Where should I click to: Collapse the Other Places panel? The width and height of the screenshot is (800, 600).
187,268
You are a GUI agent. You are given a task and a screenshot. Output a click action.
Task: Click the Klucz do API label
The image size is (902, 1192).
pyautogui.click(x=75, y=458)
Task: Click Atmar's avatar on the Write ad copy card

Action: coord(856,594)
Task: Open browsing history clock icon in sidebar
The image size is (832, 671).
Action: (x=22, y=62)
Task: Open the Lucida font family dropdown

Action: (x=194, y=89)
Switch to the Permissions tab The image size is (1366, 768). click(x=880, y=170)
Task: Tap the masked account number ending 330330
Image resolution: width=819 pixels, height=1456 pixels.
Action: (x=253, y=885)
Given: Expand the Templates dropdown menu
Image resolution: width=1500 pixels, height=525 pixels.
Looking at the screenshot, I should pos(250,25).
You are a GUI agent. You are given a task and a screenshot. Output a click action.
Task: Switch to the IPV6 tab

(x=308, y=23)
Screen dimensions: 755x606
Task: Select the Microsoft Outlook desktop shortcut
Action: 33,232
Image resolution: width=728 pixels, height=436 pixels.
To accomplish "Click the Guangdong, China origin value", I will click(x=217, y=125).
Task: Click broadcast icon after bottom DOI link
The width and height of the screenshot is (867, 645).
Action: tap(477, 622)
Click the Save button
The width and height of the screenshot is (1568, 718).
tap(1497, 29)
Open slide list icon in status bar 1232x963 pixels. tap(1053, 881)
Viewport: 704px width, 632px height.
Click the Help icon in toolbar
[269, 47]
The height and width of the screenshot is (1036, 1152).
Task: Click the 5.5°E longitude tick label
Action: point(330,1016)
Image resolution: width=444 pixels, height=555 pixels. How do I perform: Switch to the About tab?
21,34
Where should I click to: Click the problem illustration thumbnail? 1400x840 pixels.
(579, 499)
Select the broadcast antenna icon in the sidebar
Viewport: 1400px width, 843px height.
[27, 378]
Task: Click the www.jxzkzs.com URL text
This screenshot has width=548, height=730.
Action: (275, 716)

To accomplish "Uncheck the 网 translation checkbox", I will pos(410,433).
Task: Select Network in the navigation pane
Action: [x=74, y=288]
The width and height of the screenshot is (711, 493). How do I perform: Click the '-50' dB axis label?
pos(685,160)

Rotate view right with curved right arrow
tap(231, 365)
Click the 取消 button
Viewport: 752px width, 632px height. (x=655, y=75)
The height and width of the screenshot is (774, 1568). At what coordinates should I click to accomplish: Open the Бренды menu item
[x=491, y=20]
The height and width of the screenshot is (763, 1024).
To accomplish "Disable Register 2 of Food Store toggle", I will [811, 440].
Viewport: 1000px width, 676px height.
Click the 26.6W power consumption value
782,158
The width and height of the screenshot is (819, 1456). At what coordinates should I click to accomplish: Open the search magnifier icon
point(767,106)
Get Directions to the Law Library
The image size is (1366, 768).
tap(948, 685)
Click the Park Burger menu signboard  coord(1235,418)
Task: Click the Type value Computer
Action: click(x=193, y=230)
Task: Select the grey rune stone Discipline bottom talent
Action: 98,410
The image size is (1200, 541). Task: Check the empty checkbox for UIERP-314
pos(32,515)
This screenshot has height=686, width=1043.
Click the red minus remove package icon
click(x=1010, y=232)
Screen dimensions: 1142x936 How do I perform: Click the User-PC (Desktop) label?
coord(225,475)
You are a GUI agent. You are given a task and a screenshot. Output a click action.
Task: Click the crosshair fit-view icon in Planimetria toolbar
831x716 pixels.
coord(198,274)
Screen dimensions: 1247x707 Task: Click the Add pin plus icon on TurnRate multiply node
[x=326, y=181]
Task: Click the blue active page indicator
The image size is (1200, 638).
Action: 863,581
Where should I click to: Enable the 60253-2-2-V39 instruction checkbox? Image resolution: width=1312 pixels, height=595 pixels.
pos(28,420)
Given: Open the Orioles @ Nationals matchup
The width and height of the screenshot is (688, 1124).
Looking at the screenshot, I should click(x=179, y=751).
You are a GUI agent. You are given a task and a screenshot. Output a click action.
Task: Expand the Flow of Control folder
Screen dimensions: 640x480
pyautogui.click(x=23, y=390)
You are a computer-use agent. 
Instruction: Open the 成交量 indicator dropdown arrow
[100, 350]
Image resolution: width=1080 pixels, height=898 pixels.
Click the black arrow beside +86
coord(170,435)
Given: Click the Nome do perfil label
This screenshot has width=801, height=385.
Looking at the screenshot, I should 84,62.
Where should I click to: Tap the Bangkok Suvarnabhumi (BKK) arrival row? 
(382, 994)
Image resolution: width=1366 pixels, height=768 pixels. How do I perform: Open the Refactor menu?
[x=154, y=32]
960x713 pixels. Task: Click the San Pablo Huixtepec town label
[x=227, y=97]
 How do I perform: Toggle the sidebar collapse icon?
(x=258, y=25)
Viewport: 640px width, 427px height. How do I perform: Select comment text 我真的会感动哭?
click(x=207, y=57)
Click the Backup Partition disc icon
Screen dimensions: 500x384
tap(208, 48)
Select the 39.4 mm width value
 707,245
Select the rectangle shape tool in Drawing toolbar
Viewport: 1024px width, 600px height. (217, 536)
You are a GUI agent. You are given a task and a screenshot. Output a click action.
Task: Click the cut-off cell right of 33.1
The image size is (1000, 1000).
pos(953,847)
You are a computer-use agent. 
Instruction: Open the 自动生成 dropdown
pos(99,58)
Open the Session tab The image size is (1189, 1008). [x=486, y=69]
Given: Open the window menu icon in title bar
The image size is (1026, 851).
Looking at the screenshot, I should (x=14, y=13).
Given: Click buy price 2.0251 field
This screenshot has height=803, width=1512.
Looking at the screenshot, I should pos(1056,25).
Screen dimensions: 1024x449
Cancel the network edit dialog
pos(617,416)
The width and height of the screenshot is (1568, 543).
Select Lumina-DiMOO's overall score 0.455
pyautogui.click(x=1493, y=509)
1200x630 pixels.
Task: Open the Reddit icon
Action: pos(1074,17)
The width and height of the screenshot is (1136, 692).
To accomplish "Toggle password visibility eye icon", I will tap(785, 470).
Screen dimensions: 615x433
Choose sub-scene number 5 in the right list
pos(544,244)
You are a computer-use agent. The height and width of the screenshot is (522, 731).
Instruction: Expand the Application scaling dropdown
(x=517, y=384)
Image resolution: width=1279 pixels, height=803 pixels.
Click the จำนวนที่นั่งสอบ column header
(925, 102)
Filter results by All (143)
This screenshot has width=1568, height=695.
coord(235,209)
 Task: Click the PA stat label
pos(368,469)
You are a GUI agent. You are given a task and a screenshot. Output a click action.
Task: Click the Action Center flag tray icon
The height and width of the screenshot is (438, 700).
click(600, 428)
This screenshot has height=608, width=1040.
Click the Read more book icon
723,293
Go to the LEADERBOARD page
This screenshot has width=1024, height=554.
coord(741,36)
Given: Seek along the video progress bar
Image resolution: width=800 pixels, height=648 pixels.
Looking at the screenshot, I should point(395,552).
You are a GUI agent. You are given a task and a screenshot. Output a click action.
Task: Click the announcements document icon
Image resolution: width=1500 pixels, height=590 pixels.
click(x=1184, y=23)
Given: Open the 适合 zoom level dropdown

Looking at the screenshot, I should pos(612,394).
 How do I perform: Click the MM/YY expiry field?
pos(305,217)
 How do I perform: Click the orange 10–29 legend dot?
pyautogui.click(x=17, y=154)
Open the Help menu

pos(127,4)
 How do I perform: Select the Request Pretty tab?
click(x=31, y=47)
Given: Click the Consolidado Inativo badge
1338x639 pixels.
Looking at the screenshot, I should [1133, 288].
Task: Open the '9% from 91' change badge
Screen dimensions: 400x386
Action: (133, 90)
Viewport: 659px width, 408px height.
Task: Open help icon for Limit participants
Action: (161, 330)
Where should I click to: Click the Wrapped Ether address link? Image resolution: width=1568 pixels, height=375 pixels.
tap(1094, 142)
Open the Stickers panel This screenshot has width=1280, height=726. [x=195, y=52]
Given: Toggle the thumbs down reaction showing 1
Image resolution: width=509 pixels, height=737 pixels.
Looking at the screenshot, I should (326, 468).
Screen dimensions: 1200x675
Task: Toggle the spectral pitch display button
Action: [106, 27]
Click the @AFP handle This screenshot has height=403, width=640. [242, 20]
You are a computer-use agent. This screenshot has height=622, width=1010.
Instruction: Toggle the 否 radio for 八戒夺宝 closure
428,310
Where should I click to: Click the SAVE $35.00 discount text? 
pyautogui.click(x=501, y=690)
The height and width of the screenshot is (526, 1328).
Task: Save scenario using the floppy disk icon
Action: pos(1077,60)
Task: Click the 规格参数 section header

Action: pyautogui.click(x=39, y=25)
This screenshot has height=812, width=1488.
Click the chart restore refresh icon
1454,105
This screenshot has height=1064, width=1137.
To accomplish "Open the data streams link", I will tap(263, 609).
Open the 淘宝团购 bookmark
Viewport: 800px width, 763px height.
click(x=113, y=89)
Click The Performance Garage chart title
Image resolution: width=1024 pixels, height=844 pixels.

□ □ □ □

* Activity
Only the last part of the records is wanted. Repeat it exactly, beginning at the line containing "Viewport: 800px width, 763px height." and ending at the final line.

* Solution below
Viewport: 800px width, 763px height.
click(x=113, y=89)
Click The Performance Garage chart title
Image resolution: width=1024 pixels, height=844 pixels.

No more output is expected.